Required work: Put the lines of the listing below into a JSON list of strings, one string per line, from the line with "Given: Open the share icon on büşra's tweet" up to and including the last line of the listing. Skip blank lines and leave the pictures out.
▼▼▼
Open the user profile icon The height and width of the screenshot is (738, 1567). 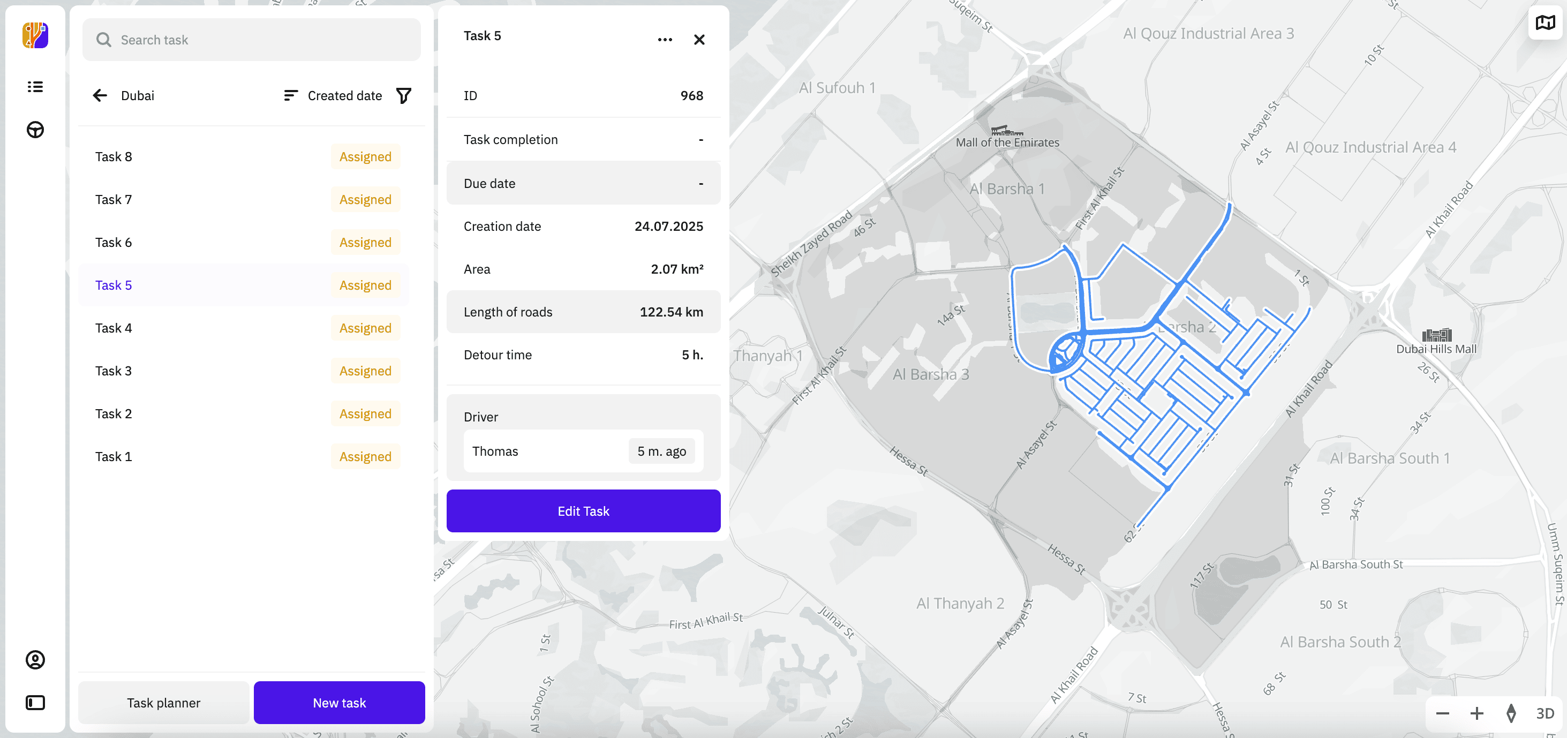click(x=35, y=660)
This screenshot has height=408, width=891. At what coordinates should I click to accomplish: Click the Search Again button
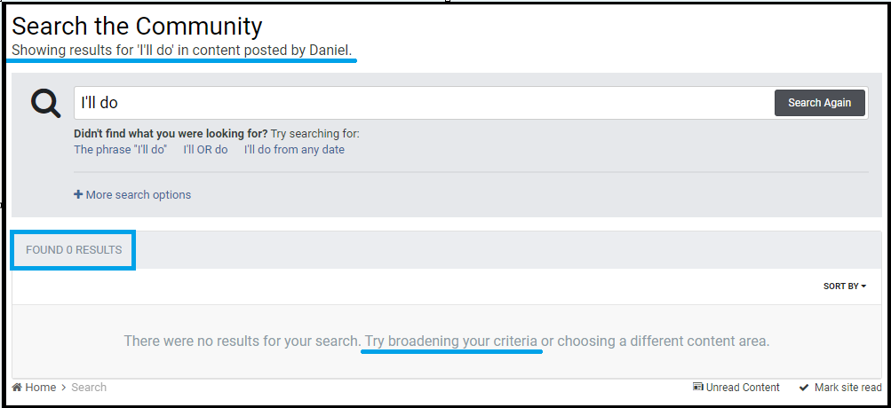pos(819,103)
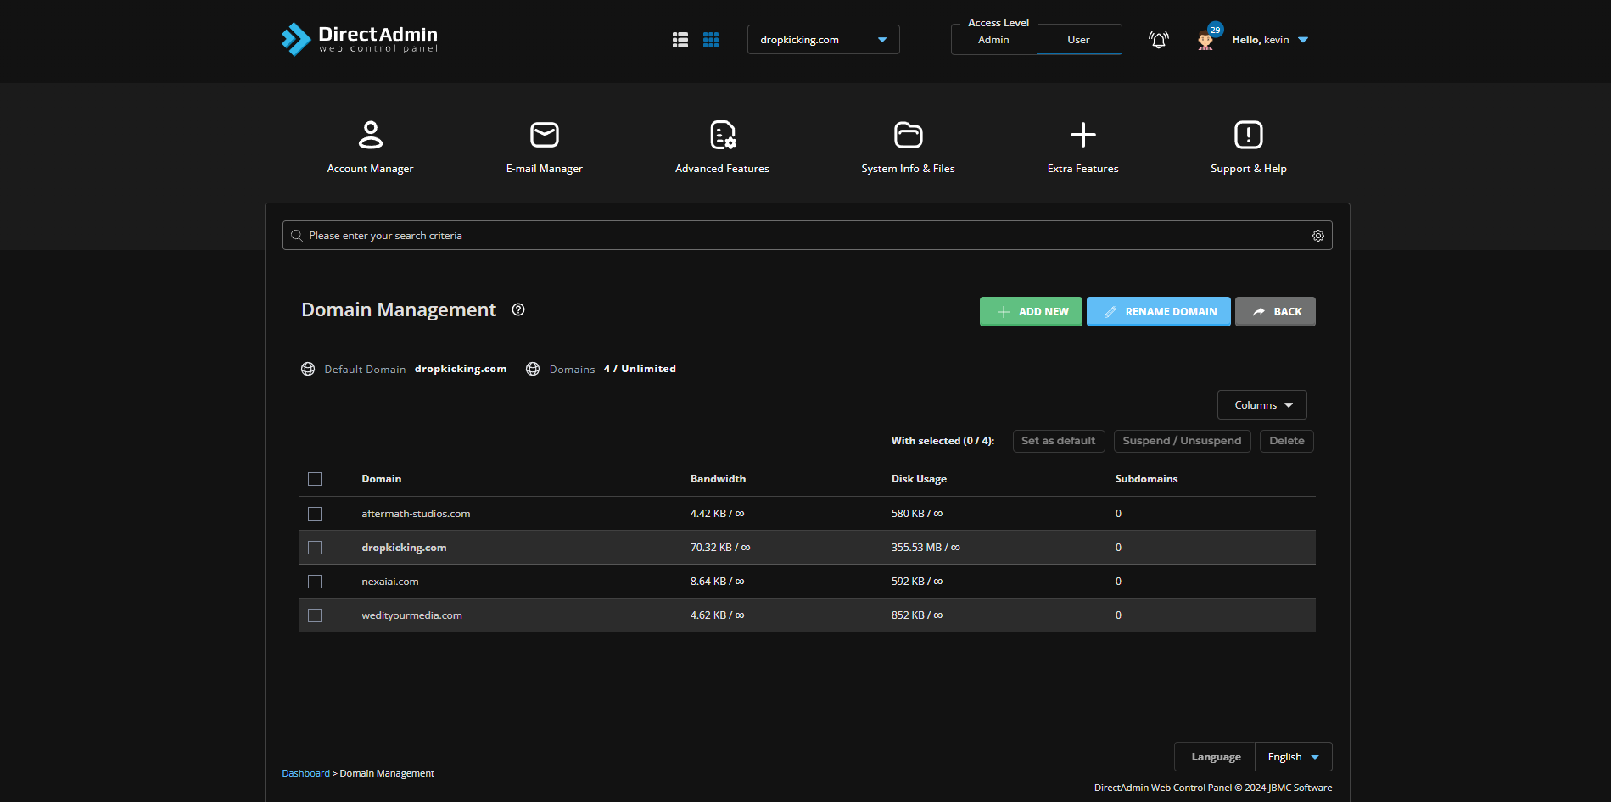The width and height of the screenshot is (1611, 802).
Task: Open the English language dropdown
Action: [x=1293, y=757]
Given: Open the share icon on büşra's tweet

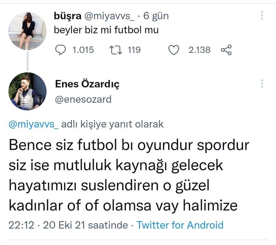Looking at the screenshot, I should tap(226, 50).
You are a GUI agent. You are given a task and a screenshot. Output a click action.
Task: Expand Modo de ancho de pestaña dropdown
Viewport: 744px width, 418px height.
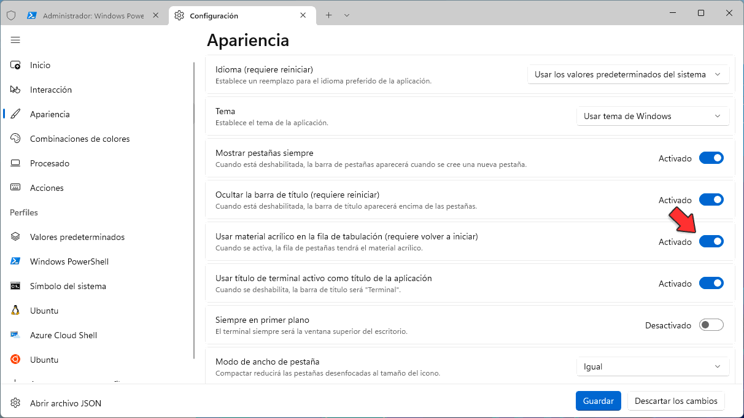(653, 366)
▲▲▲
Response to the task:
[
  "Given: Open the share icon on büşra's tweet",
  "Looking at the screenshot, I should tap(226, 50).",
  "You are a GUI agent. You are given a task and a screenshot. Output a click action.",
  "Task: Expand Modo de ancho de pestaña dropdown",
  "Viewport: 744px width, 418px height.",
  "(653, 366)"
]